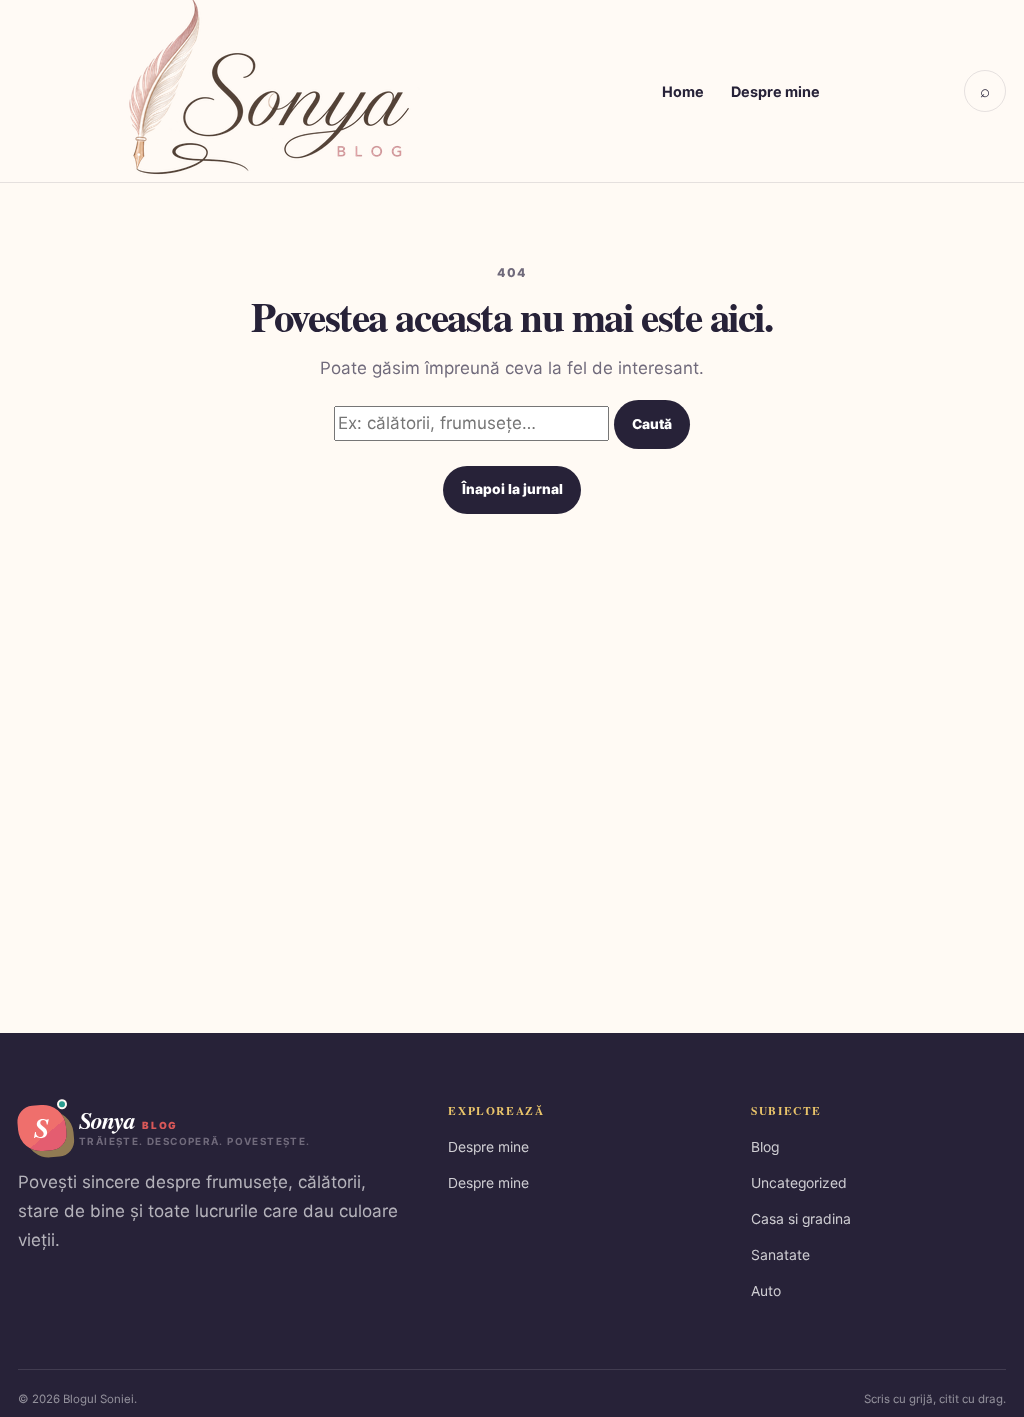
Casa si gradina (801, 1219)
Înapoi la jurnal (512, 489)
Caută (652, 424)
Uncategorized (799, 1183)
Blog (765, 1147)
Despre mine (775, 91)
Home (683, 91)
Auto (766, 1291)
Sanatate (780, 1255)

::::

Task brief: All of the lines above must be printed again exactly, and no picture may appear in the copy.

Answer for the task:
Casa si gradina (801, 1219)
Înapoi la jurnal (512, 489)
Caută (652, 424)
Uncategorized (799, 1183)
Blog (765, 1147)
Despre mine (775, 91)
Home (683, 91)
Auto (766, 1291)
Sanatate (780, 1255)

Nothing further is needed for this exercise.